Background: We developed a new practical tool and applied it to assess the performance of 14 biochemical assays and designed risk-based statistical quality control (SQC) procedures.
Methods: Two graphs were combined to develop the new tool. Data points of assays were plotted on the tool to determine their sigma performance and the risk-based SQC procedures. The quality goal index (QGI) was also calculated for quality improvement.

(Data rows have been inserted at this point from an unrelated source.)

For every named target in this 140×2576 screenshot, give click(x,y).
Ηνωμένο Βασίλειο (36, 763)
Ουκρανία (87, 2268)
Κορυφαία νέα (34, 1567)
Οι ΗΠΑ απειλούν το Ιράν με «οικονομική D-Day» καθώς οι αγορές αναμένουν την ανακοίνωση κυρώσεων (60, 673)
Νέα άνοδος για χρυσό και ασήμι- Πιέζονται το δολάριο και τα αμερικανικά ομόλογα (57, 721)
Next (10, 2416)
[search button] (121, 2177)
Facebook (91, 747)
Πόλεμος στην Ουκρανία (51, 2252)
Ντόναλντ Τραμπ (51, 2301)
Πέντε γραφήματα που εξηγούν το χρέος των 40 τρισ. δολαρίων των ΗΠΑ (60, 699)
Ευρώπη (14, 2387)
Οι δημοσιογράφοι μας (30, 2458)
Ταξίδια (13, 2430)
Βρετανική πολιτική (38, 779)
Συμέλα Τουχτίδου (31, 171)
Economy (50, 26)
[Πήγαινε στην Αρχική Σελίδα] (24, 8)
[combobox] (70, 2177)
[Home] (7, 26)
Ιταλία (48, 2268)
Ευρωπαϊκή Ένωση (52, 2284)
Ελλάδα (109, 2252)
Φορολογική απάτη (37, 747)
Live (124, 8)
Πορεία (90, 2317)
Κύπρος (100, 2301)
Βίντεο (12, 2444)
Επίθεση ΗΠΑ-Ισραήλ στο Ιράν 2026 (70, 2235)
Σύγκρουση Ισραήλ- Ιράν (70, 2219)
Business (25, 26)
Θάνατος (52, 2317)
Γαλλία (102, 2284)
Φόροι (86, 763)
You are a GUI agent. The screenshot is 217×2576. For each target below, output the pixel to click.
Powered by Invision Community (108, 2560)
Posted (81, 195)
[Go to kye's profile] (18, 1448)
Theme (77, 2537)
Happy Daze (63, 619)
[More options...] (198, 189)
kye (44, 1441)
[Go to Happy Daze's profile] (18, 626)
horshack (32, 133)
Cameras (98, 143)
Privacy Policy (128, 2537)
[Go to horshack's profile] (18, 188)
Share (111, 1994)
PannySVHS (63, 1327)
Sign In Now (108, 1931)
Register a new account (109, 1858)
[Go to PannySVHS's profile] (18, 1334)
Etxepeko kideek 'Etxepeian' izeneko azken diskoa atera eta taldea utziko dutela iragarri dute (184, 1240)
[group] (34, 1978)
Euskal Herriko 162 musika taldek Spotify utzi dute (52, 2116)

Results: Among 14 assays, total bilirubin, direct bilirubin, alanine aminotransferase, creatine kinase, and gammaglutamyl transferase achieved 6-sigma performance, the recommended SQC procedure was 13s rule (n = 2) with a run size of 1,000 patient samples. Triglycerides was 5-sigma quality and could be controlled with 13s/22s/R4s multi-rule procedure (n = 2) with a run size of 450. Uric acid, creatinine, total cholesterol, and aspartate aminotransferase obtained 4-sigma quality and could be controlled using 13s/22s/R4s/41s multi-rule procedure (n = 4) with run size of 200. The performance for urea, alkaline phosphatase, amylase, and lactate dehydrogenase was 3-sigma and 13s/22s/R4s/41s/6X multi-rule procedure (n = 6) with run size of 45 was recommended. The QGI for assays with sigma quality below 6.0 were all less than 0.8.
Conclusions: The developed tool can be used to simplify laboratory practices in assessing analytical performance and designing SQC procedures.